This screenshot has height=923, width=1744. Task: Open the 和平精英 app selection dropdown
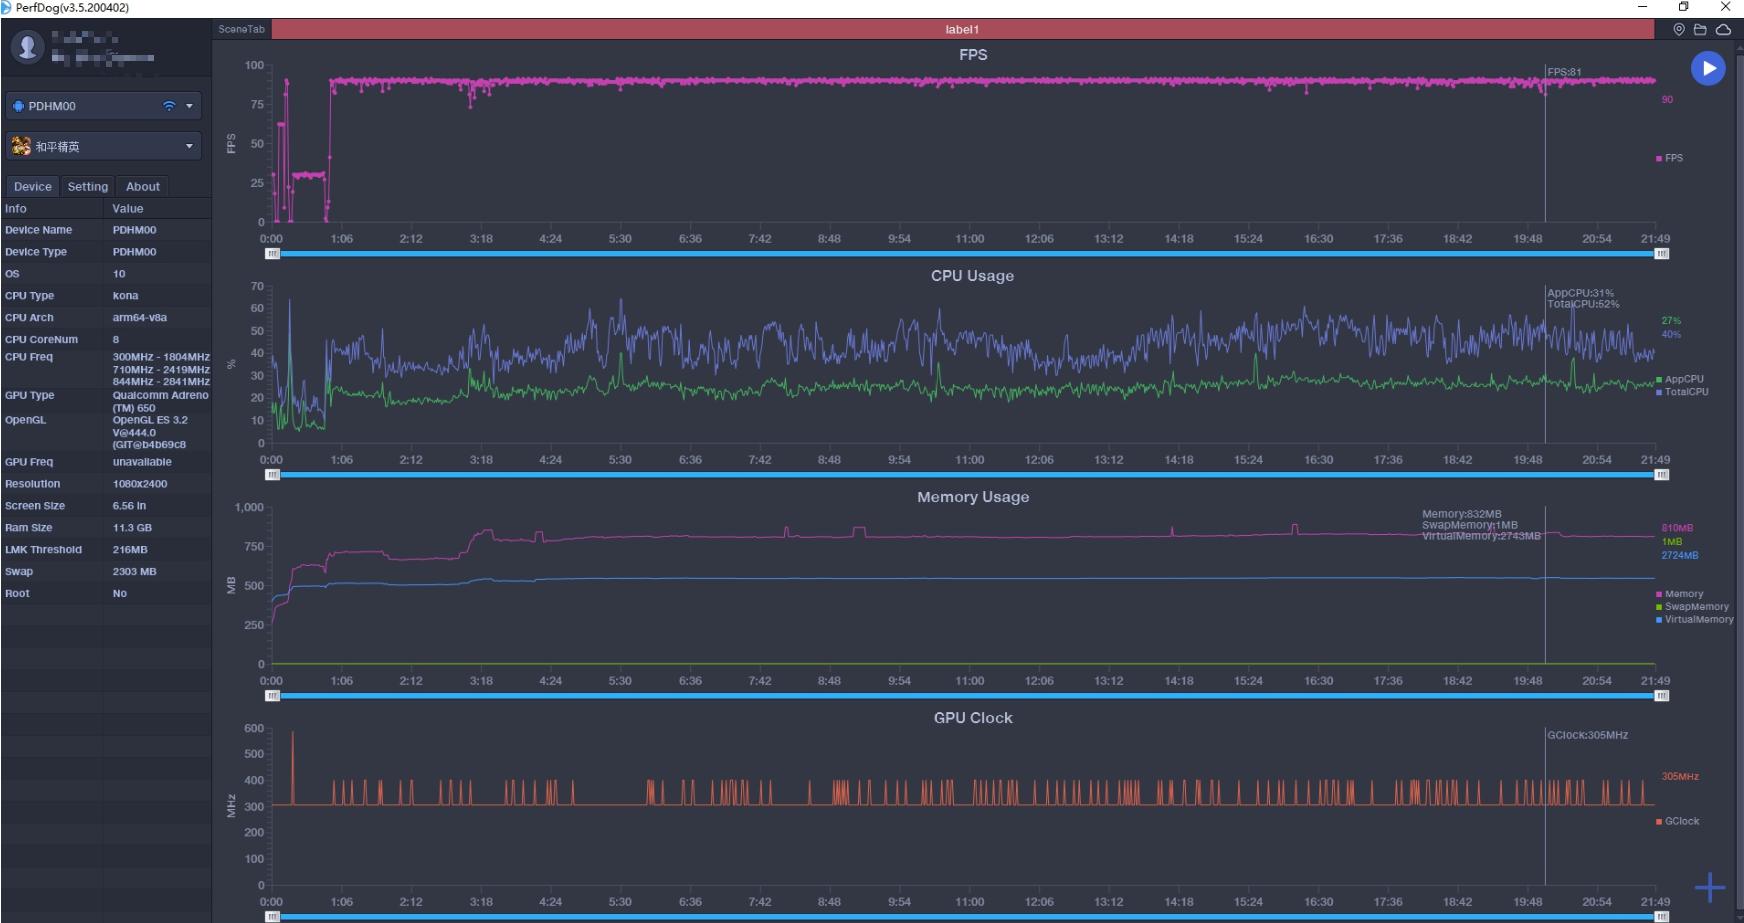pos(189,147)
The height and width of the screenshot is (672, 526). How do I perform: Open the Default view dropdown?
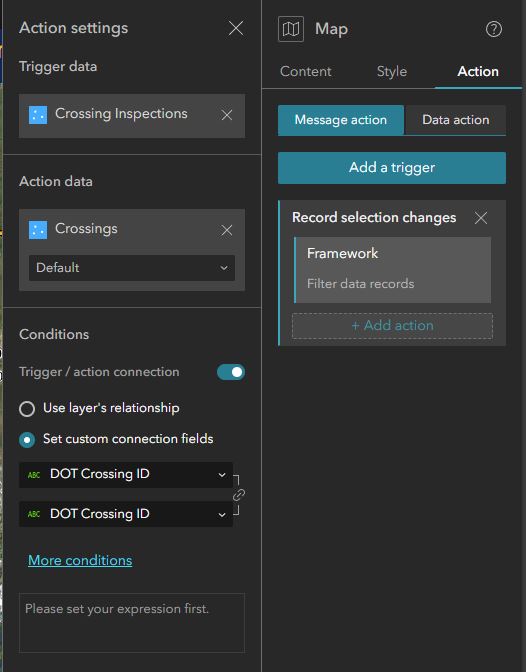[x=132, y=268]
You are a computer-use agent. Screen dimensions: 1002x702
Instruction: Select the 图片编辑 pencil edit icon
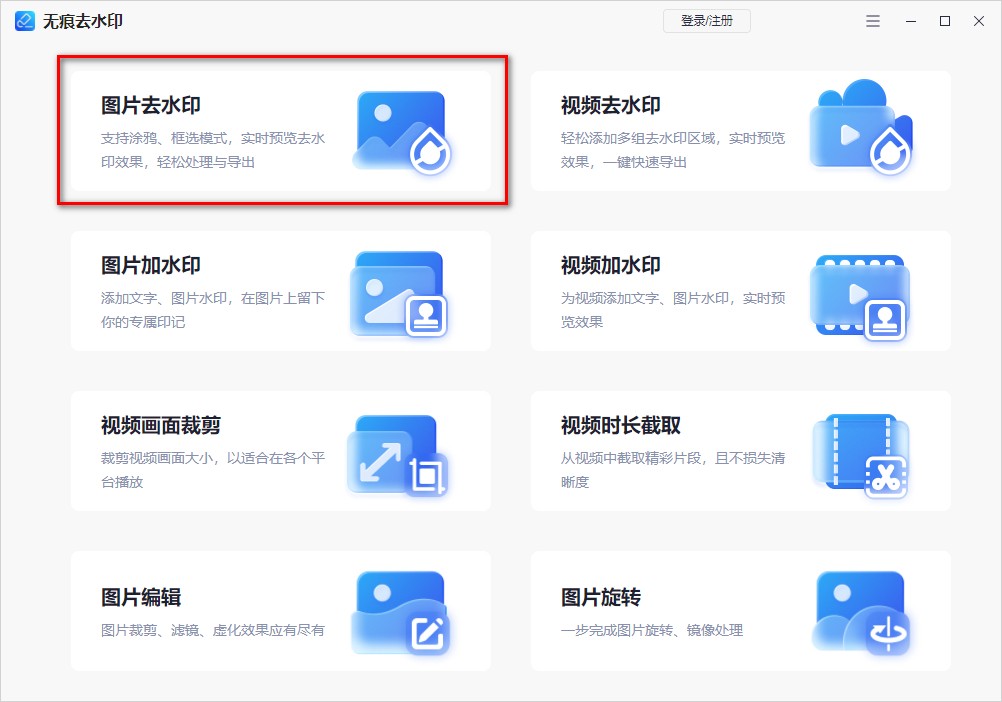399,613
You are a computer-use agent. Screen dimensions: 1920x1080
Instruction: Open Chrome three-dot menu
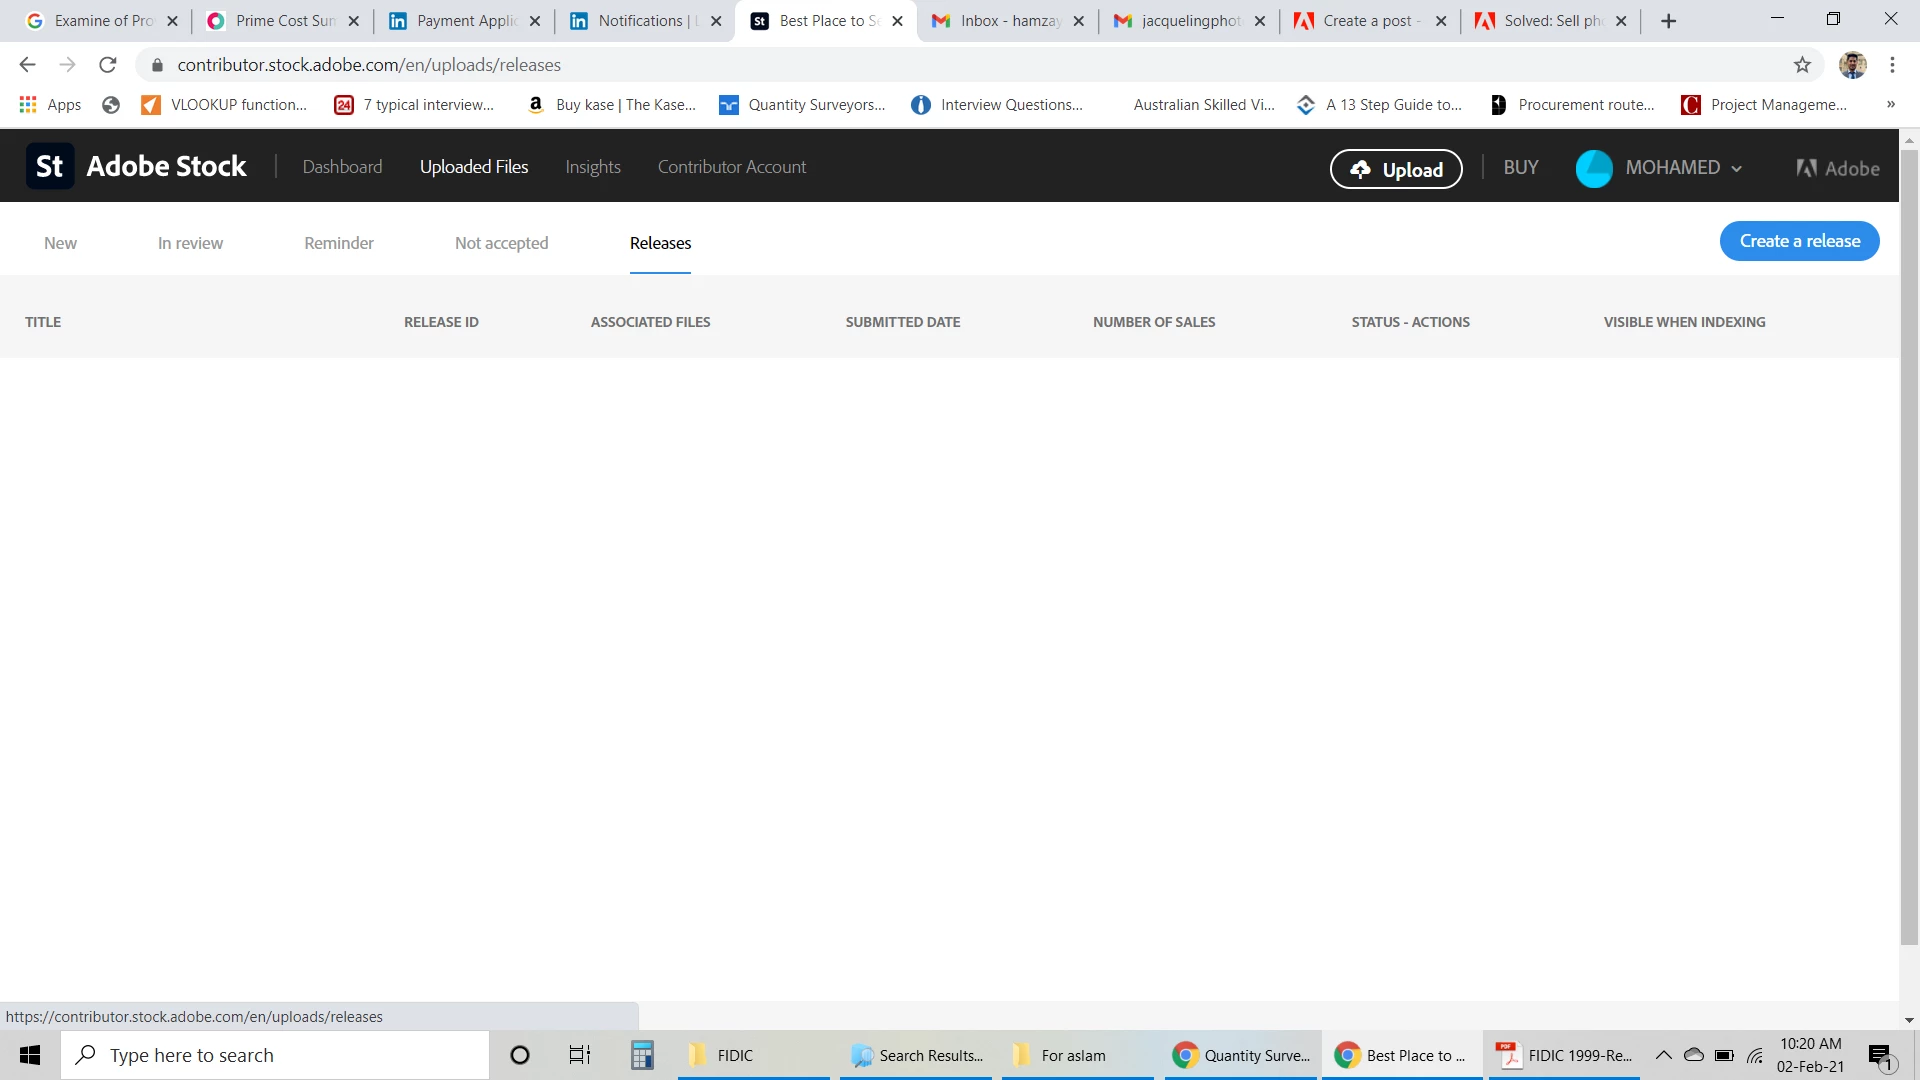pos(1892,65)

Goal —
Please render the entries as a JSON list of strings, one string per line and no blank lines, starting at the line that contains "The height and" and running through the end of the entries. Leave the pictures out of the answer.

Reply —
[
  "The height and width of the screenshot is (672, 526). How do I perform: Open the Default view dropdown?",
  "[x=132, y=268]",
  "You are a computer-use agent. Screen dimensions: 1002x702",
  "Instruction: Select the 图片编辑 pencil edit icon",
  "399,613",
  "You are a computer-use agent. Screen dimensions: 1920x1080",
  "Instruction: Open Chrome three-dot menu",
  "pos(1892,65)"
]